Welcome And What We Cover

Speaker 1

Welcome to the Unicorn CISO Podcast. This is Pedro from 33N. In this podcast, we discuss the CISOs of companies reaching unicorn status, working on the frontier of cyber while balancing business speed. Let's get started with today's episode.

Speaker 2

Okay, so welcome everyone to another episode of the Unicorn CISO Podcast. Today we're lucky enough to get to have Ritesh Patel in in the podcast. He's a CISO with Jet, with Just Eat takeaway. And I think we'll have an amazing conversation. Ritesh, thanks for joining. Pleasure to have you.

Speaker

Hey Pedro, how are you?

A Nonlinear Path To CISO

Speaker

Good, good.

Speaker 2

So we usually start the podcast with kind of an overview of the evolution of the CISO into the current role. So I was curious, you you have an unique experience, right? Getting to where you are today. So I was curious how did you get to the to the role you're today? And how does your did your path to to getting here shape the way you think about security today?

Speaker

So honestly, the answer to that is my path was not at all linear, right? A lot of people think that you kind of do this linear approach to becoming a leader in any area. Mine is absolutely a non-linear path. I think of it as a strength, to be honest with you. I didn't follow a textbook route. I moved from disciplines, picked up skills in engineering, risk, product, security, operations. I've done pretty much each different step along the way. And each one added a different, what I like to refer to is a toolkit, something to the toolkit, and uh, you know, a tool in the toolkit. I think of it as uh less of a career ladder than building that tool belt. Each role gave me a new instrument or a new tool that I could use and reach for when the situation needed it, really. So that's how you know it wasn't a direct path, is the short answer to your question there. It gave me a practical lens on things, you know, and I think I'm not a purely, I'd like to think I'm not a purely theoretical security leader. I've done, I've been down in the weeds in the past, I've managed those incidents, I've been the responder on those incidents, I've been the resolution manager on this incident, I've shipped products all the way through. So those 2 a.m. calls, I've been there, done them, taken them.
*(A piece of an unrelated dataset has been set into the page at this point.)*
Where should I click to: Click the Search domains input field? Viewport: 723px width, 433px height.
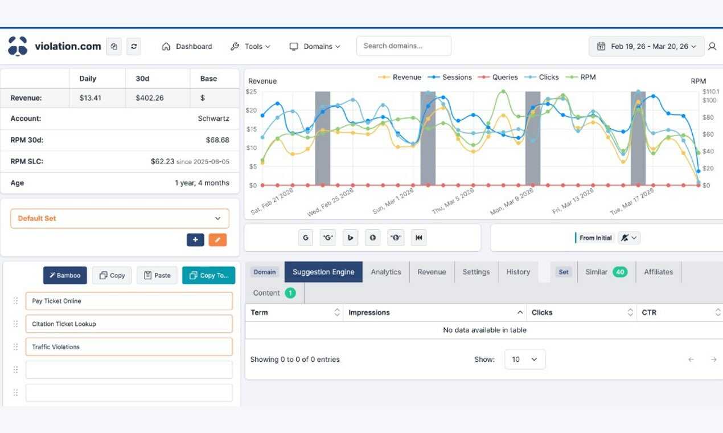tap(404, 46)
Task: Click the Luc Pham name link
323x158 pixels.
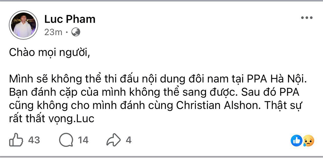Action: 70,19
I you know, it's not a standalone discipline, is security, but as something that fits inside of a business, and and that's always the key part. Honestly, we continue to learn.

Speaker 2

Very clear. Before joining Jet, you were with with BP for a huge amount of your career, right? So how big what were the roles you had there?

Speaker

And yeah, so I started looking after the trade floor, uh, BP, I was an operations guy. I moved along through my career through BP, and it you know, start it started with operations on the trading floors. I got into a lot of compliance and regulatory control. That was the entry point of into security. I I owned endpoint controls for a while, email controls, managed a lot of operations during that space, vulnerability, uh obviously governance is a part of what you do. So moved all the way through. I could probably go on for hours. I was there for 20 odd years.

Speaker 2

When you got then in into transitioning into jets, I mean, can you share a bit about just the takeaway and and what's the scope of your role?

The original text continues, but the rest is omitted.